#### GOAL OF THE EXERCISE
Your answer should be exactly the lines from the one that contains "Select the $3,650.98" through the final line of the entries below, and nothing else.

——

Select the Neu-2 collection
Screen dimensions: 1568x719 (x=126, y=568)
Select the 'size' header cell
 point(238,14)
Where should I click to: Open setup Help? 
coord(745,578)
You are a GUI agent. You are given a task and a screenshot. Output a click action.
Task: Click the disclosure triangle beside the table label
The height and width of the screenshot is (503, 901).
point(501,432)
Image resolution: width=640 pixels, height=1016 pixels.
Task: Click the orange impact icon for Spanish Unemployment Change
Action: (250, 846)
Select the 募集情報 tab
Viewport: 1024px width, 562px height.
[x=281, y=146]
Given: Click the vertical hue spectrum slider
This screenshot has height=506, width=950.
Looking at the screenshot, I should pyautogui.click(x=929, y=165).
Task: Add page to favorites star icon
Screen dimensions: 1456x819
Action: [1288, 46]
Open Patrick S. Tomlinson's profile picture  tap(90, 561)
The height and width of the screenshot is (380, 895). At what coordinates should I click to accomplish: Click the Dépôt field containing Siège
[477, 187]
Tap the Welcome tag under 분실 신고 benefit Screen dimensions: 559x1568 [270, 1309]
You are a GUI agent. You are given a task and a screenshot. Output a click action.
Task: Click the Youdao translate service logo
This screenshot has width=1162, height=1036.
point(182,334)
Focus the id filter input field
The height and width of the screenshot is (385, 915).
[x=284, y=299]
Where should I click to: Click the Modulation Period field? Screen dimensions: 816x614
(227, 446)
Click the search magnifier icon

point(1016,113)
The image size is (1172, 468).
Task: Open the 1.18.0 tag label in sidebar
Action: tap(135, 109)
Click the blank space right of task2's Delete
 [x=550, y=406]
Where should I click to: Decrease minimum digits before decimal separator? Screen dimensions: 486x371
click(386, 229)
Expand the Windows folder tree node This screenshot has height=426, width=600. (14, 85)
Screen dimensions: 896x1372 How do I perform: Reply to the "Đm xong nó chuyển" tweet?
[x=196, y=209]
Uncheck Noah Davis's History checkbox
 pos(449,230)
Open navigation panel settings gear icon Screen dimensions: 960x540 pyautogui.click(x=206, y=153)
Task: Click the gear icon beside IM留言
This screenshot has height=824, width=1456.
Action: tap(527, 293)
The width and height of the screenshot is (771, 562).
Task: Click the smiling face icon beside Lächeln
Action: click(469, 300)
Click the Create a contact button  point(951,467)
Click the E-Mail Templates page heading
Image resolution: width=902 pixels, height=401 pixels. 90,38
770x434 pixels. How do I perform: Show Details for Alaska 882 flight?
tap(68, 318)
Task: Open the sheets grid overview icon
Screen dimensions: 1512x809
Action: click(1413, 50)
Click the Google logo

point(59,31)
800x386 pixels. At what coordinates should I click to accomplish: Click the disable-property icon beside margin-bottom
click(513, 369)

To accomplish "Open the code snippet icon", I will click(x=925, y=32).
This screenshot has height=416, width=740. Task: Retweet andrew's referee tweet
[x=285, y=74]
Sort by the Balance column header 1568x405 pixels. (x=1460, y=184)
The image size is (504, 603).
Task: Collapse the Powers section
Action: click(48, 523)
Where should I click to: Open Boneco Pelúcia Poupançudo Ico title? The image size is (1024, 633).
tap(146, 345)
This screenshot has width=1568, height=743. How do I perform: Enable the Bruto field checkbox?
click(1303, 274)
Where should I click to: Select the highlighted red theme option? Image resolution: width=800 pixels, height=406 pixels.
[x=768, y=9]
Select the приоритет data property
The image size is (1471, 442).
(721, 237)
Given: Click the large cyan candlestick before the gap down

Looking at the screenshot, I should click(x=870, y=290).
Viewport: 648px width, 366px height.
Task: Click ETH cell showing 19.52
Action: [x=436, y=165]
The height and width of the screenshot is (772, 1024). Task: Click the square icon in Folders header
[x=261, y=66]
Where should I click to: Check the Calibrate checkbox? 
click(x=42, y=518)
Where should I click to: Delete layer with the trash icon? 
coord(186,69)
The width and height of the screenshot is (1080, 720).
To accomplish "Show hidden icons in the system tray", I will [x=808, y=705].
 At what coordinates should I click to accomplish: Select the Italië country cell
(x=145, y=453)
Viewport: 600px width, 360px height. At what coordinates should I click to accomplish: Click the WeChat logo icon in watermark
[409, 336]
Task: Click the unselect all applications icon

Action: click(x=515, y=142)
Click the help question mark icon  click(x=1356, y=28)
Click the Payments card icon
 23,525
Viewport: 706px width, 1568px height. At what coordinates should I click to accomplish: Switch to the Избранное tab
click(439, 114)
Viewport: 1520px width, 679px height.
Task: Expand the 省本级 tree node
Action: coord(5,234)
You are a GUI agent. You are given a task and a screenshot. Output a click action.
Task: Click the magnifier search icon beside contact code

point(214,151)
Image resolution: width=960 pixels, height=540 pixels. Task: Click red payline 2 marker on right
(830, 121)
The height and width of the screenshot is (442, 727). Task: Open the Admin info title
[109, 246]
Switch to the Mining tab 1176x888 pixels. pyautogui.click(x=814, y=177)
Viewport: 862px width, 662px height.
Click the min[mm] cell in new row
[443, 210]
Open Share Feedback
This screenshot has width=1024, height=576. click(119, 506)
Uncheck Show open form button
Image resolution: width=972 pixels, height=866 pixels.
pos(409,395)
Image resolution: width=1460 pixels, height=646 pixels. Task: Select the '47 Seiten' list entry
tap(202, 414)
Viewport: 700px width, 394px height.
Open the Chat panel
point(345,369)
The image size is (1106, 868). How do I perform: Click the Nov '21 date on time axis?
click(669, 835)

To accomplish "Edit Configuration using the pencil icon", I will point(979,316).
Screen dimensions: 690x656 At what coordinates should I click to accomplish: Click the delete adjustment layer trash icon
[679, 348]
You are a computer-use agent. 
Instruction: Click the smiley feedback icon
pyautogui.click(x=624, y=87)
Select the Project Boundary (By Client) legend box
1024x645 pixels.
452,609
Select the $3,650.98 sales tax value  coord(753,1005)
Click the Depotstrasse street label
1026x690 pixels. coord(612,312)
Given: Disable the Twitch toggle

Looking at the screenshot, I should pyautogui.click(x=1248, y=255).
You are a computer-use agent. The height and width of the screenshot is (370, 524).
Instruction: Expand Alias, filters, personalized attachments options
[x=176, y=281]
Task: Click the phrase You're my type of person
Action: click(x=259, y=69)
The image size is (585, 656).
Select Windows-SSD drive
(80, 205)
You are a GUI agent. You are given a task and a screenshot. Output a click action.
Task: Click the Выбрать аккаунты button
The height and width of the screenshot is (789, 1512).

——

#### ANSWER FOR THIS EXERCISE
Select the $3,650.98 sales tax value  coord(753,1005)
Click the Depotstrasse street label
1026x690 pixels. coord(612,312)
Given: Disable the Twitch toggle

Looking at the screenshot, I should pyautogui.click(x=1248, y=255).
You are a computer-use agent. The height and width of the screenshot is (370, 524).
Instruction: Expand Alias, filters, personalized attachments options
[x=176, y=281]
Task: Click the phrase You're my type of person
Action: click(x=259, y=69)
The image size is (585, 656).
Select Windows-SSD drive
(80, 205)
You are a GUI agent. You are given a task and a screenshot. Output a click action.
Task: Click the Выбрать аккаунты button
The height and width of the screenshot is (789, 1512).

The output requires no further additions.